Data from: Mechanisms of severe dieback and mortality in a classically drought-tolerant shrubland species (Arctostaphylos glauca)

Cite this dataset

Drake-Schultheis, Laura (2021). Data from: Mechanisms of severe dieback and mortality in a classically drought-tolerant shrubland species (Arctostaphylos glauca) [Dataset]. Dryad. https://doi.org/10.25349/D9W02C

Abstract

PREMISE

Mortality events involving drought and pathogens in natural plant systems are on the rise due to global climate change.
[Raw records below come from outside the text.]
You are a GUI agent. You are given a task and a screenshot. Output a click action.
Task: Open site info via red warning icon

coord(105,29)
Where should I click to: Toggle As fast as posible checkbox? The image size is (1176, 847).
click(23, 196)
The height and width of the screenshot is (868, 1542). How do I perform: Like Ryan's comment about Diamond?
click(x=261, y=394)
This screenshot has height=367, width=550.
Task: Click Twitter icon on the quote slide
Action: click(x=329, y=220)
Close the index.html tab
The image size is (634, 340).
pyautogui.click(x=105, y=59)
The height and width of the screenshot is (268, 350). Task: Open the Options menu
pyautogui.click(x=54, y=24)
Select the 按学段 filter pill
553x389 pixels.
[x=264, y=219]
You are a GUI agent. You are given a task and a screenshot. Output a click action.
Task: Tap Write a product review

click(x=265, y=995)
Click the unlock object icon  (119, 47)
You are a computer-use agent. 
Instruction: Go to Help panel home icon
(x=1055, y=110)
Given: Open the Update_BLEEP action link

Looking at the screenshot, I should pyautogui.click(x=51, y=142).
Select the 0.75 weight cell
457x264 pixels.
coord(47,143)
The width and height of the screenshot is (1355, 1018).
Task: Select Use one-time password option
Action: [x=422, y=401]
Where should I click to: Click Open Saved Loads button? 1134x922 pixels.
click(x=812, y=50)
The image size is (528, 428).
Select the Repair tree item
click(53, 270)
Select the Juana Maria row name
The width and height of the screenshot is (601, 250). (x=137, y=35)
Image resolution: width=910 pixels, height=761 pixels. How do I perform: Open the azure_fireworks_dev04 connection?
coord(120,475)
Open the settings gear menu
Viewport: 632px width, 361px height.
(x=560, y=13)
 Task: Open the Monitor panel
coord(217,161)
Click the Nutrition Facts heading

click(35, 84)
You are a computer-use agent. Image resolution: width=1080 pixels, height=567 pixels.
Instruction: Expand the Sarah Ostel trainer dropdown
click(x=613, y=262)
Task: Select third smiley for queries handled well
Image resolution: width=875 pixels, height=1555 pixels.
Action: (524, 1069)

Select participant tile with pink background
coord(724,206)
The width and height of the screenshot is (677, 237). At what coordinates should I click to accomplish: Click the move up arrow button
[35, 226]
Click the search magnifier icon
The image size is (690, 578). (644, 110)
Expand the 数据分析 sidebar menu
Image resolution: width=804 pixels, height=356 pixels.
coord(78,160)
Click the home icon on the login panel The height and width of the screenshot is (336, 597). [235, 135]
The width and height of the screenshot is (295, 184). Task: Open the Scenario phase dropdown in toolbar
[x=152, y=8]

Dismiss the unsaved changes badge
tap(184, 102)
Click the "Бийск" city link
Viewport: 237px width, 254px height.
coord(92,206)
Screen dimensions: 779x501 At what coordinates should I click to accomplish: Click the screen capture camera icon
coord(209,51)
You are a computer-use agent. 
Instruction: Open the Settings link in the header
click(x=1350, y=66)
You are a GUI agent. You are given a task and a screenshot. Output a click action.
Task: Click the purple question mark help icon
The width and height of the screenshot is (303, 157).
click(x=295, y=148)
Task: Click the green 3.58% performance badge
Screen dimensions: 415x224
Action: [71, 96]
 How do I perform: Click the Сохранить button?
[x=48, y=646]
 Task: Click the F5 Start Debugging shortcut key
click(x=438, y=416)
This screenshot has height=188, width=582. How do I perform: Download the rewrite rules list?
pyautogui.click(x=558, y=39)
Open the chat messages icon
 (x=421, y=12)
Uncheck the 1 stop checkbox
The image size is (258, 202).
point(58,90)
In the Santa Ynez mountain range in Santa Barbara County, California, USA, big berry manzanita (Arctostaphylos glauca) has experienced canopy dieback related to both a multi-year drought, and infection from fungal pathogens in the Botryosphaeriaceae family.

METHODS

A full factorial greenhouse experiment with four treatment groups (drought + inoculation; drought – inoculation; watering + inoculation; and control: watering – inoculation) was conducted using N. australe to test the specific influences of drought and fungal infection on A. glauca. Data were collected on stress symptoms, changes in leaf fluorescence and photosynthesis, and mortality.

KEY RESULTS

A two-way ANOVA showed significant effects of watering and inoculation treatments on net photosynthesis, dark-adapted fluorescence, and disease symptom severity (P < 0.05), and a strong correlation was found between physiological decline and visible stress (P < 0.0001). Mortality differed between treatments, with all groups except for the control experiencing mortality (43% mortality in drought – inoculation, 83% in watering – inoculation, and 100% in drought + inoculation). A Kaplan-Meier survival analysis showed drought + inoculation to have the least estimated survivorship compared to all other treatment groups.

CONCLUSIONS

In addition to a possible synergistic interaction between drought and fungal infection in disease onset and mortality rates in A. glauca, these results indicate that young, non-drought stressed plants are susceptible to mortality from N. australe infection, with important implications for the future of wildland shrub communities.